Comment expliquez-vous la mutinerie engagée par Evgueni Prigojine, le chef de la milice Wagner ? Quelles sont ses motivations ?

D’abord, ce n’est pas une « mutinerie ». La lucidité dont Prigojine peut épisodiquement – comme hier encore – faire preuve sur la guerre de la Russie en Ukraine rend très peu probable qu’il ait cru à son propre récit des « mauvais boyards » [le ministère de la défense russe] manipulant et trompant [le président Vladimir] Poutine. Il faut décentrer et retracer la trajectoire récente de Wagner. Prigojine n’a cessé de critiquer les chefs militaires, le gouvernement et les dirigeants, en des termes parfois équivoques laissant planer le doute sur le véritable destinataire : Poutine lui-même. [...]

Attaquer le ministère de la défense, briser le récit officiel sur les raisons de « l’opération militaire spéciale », s’opposer à la loi sur les volontaires : tout cela revenait à attaquer directement Poutine.

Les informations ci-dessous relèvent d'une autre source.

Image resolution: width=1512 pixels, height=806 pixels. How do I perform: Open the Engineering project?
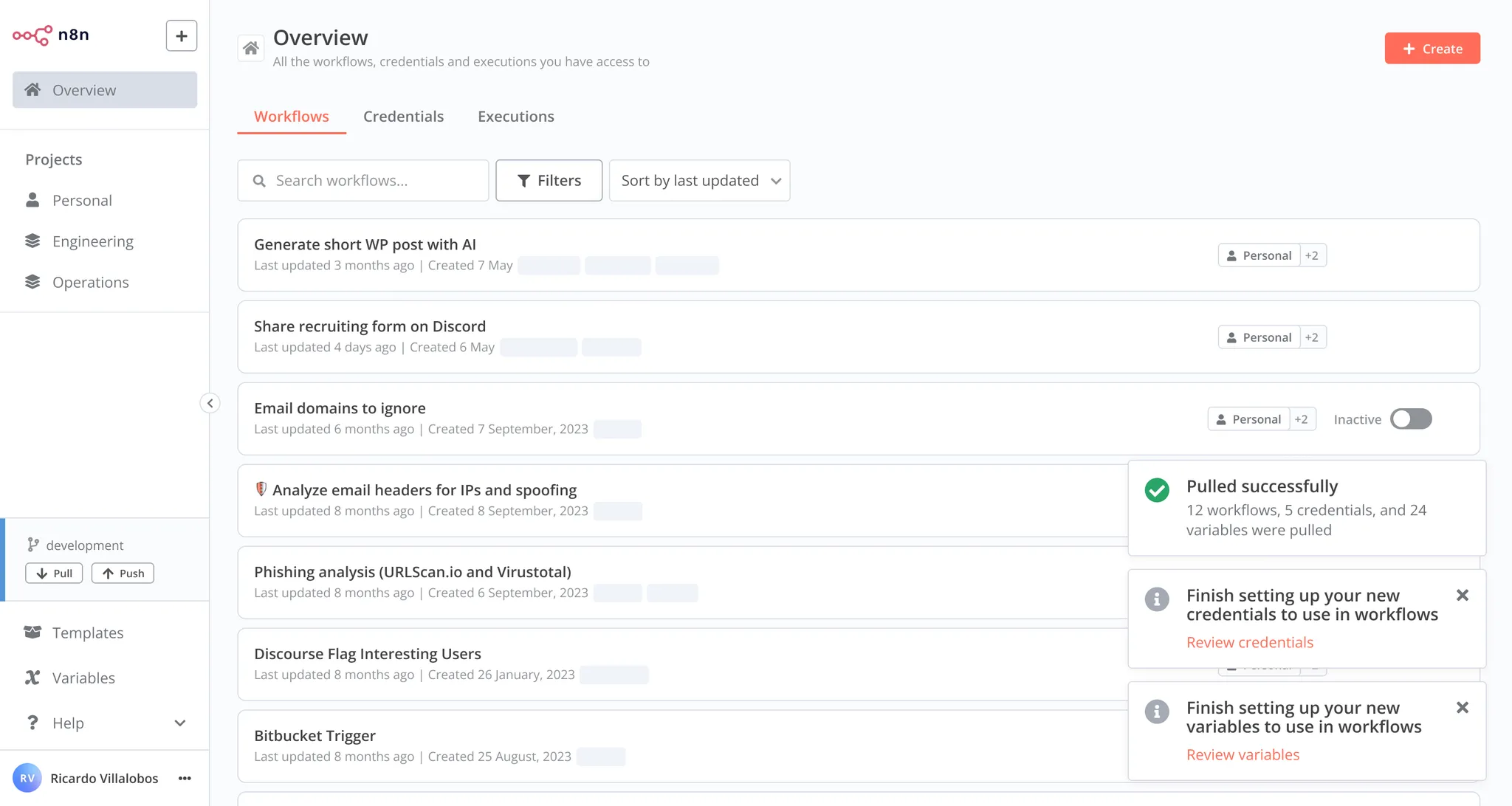93,241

J’émets l’hypothèse que son récit s’est concentré, hier encore, sur le ministère de la défense pour des raisons de communication : il était préférable d’éviter de passer pour un chef de guerre seulement avide de pouvoir en s’opposant directement à Poutine. [...]

Pourtant, Prigojine a persisté et s’est donc opposé, par les moyens de la force armée, à la volonté du dirigeant du pays. L’allocution de Poutine, le 24 au matin, et les réponses des Wagner ont levé le doute : « Nous aurons bientôt un nouveau président », a affirmé un compte relais de Wagner sur les réseaux sociaux.

 

Quelle peut être l’attitude des forces régulières russes face à cette action d’une milice privée ?

Si l’on en croit le déroulement de la première phase de l’opération de Wagner en Russie, durant la nuit, les forces dépêchées par le Kremlin (FSB, les services de sécurité, et Rosgvardia, la garde nationale) n’ont pas opposé de vraie résistance aux Wagner, même s’il semble qu’il y ait eu des affrontements à Voronej, impliquant notamment les forces aérospatiales russes.

Est-ce un manque de volonté, un manque de moyens, ou une impréparation de ces forces de sécurité ? C’est difficile à dire. On a déjà vu les faibles capacités des réserves russes à Belgorod [à la frontière avec l’Ukraine], quand des unités irrégulières soutenues par l’armée ukrainienne se sont introduites sur le territoire russe. Aujourd’hui, l’image et la crédibilité du Kremlin ont une fois de plus été ébranlées sur le thème central du contrôle et du maintien de la sécurité. [...]

 

Il y a donc un risque réel que l’armée russe bascule dans le camp de Prigojine ?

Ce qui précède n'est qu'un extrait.